Top of INPUT MATERIAL

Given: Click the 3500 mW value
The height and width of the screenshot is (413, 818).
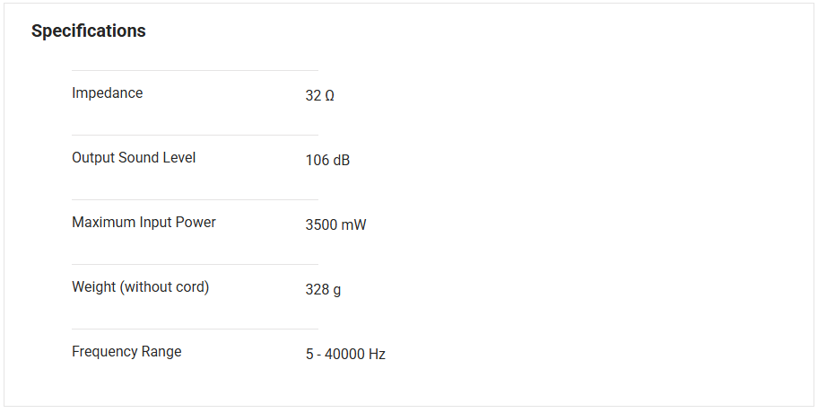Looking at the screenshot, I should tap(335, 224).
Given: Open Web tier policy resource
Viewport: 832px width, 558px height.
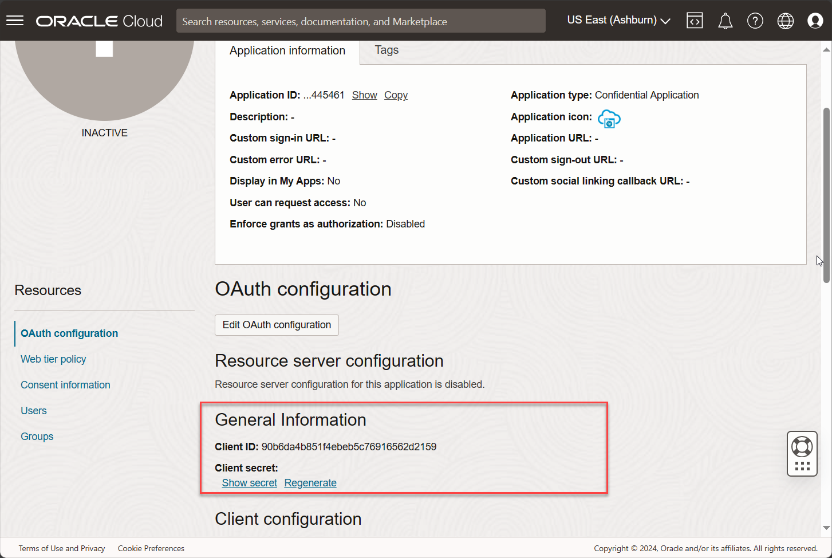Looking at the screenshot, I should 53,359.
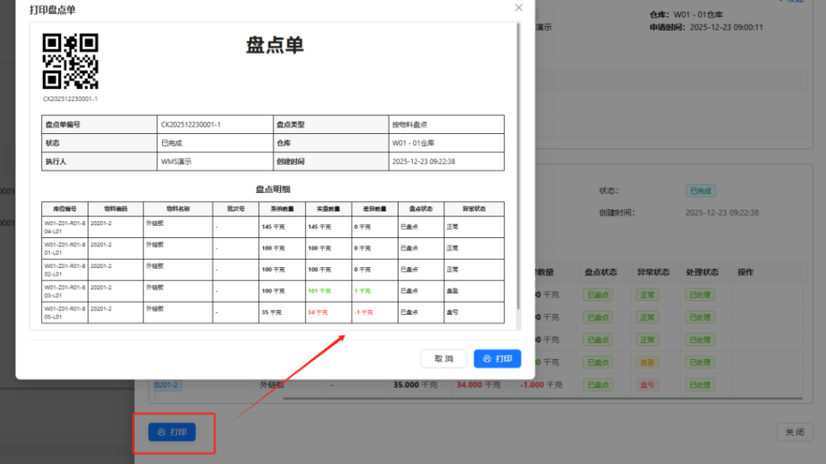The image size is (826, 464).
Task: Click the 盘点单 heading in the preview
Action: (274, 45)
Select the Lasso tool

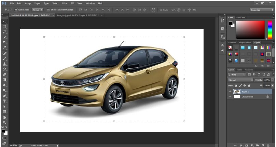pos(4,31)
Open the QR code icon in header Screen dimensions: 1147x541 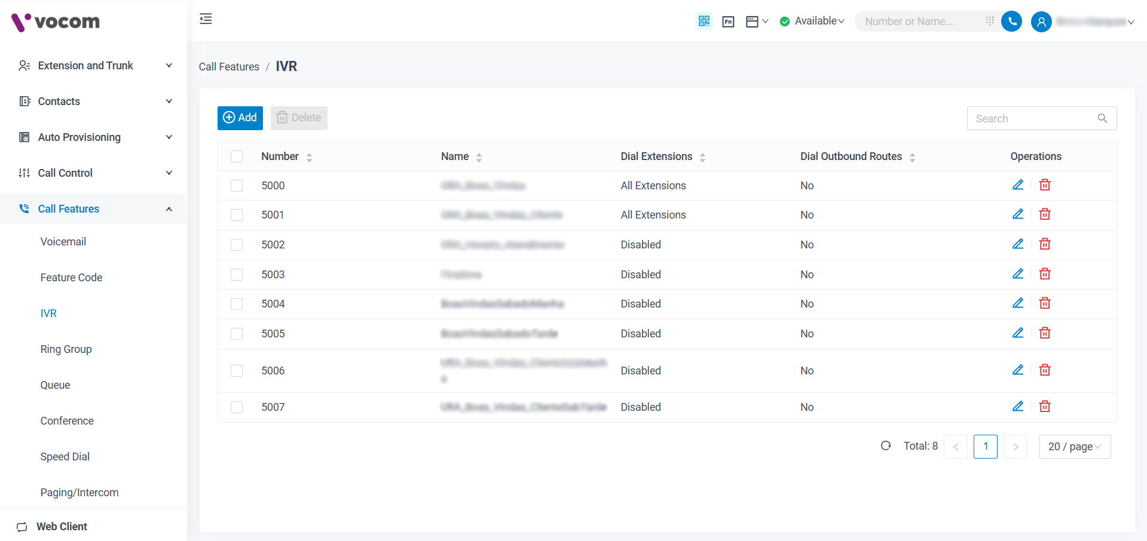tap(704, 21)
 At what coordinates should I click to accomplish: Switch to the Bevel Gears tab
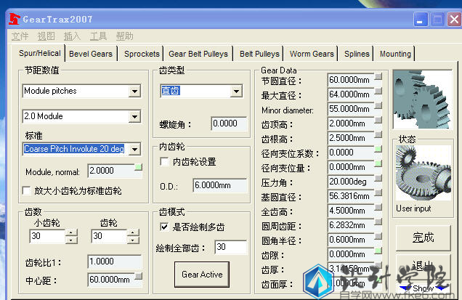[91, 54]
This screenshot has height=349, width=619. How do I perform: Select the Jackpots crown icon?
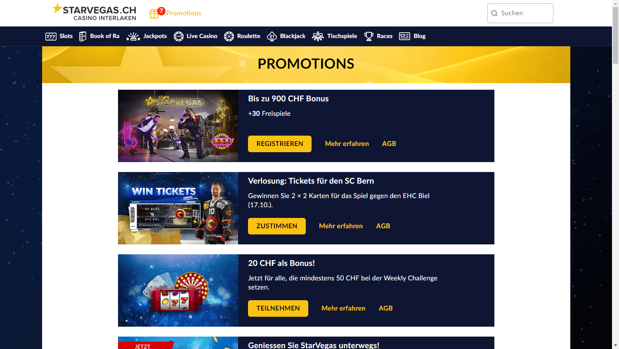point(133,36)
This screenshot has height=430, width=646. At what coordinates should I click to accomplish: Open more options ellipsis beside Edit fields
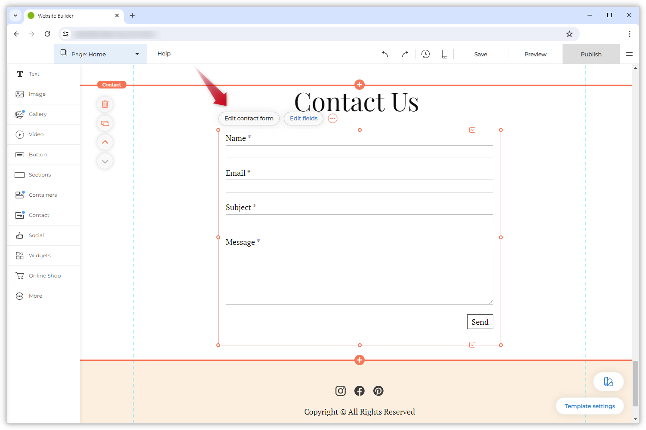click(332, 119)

Bottom of INPUT MATERIAL
Top of INPUT MATERIAL

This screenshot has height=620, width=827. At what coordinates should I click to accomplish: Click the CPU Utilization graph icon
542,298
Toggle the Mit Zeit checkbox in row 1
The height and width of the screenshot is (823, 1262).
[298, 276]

Bottom of INPUT MATERIAL

TASK OBJECTIVE - Report, with no additional words, how many lines in the records above contain the word "Given".

ANSWER TO THIS PROBLEM - 2